The Bible tells me I am to store up treasures in heaven. It tells me there are eternal rewards for decisions I make in this life and it tells me I should desire these rewards and act accordingly. And yet sometimes I feel the desire for reward is a sign of spiritual weakness rather than strength, like that is for lesser Christians and that I should grow beyond it. I struggle with the idea that I am to be motivated to obey God in this world by the promise of reward in the next. It has always struck me as wrong, as something a little bit less than noble, that I would obey God not purely and solely out of a desire to obey him, but out of a desire to increase my eternal reward. Have you ever wondered about that?
Is it wrong to be motivated by rewards? Somehow in my mind it seems like the reward must negate the joy or the purity of obedience, and especially when it comes to the way I handle money. Shouldn’t I want to give out of the joy of obedience? Shouldn’t I want to give simply because I love the God who commands me to give generously?
Randy Alcorn has helped me as I’ve pondered this. In his book Managing God’s Money, he refers to God granting eternal rewards for faithful obedience “the neglected key to unlocking our motivation” and digs up plenty of biblical proof that our Bible heroes were motivated by this kind of reward. He offers Hebrews 11:26 as a simple example: “He [Moses] considered the reproach of Christ greater wealth than the treasures of Egypt, for he was looking to the reward.” And, of course, we know that the Apostle Paul was also running with his eye on the prize—the crown that would last forever (1 Corinthians 9:25). Both men were doing the obedient thing on earth with a view to eternal reward.

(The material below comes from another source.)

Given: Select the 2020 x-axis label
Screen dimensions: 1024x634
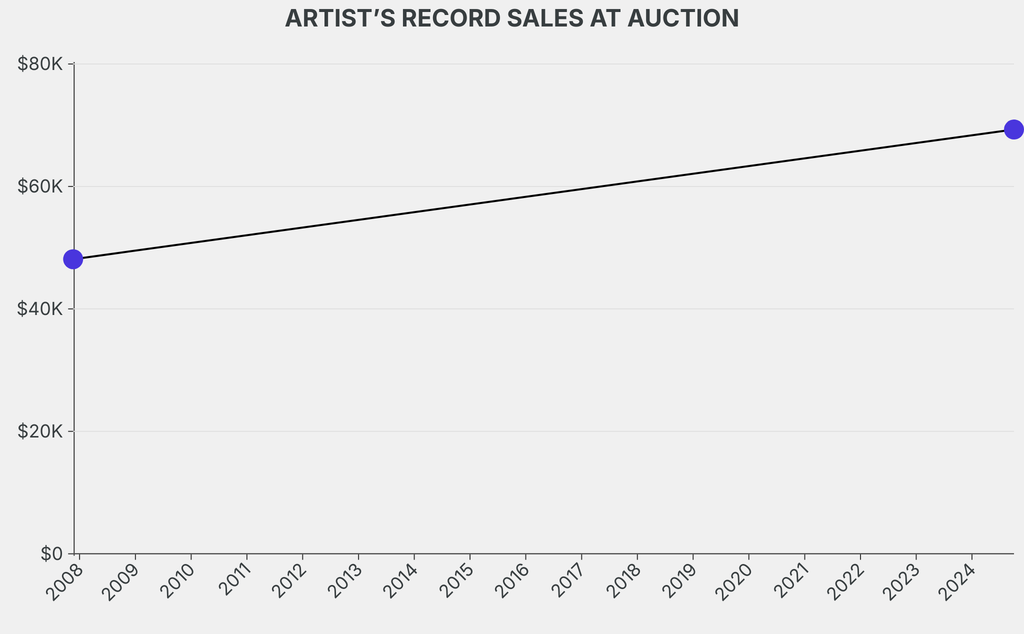Looking at the screenshot, I should [733, 582].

Even Christ endured the cross “for the joy that was set before him” (Hebrews 12:2). He humbled himself knowing that he would soon be exalted. He, too, found his motivation in the eternal reward that would await him—in this case the glory of his Father as he is worshiped by a church washed and redeemed. This challenged me. If I maintain that it is wrong to be motivated by rewards, I am bringing an accusation against Christ, suggesting that he was wrongly motivated. And I bring that same accusation against Paul and Moses and others.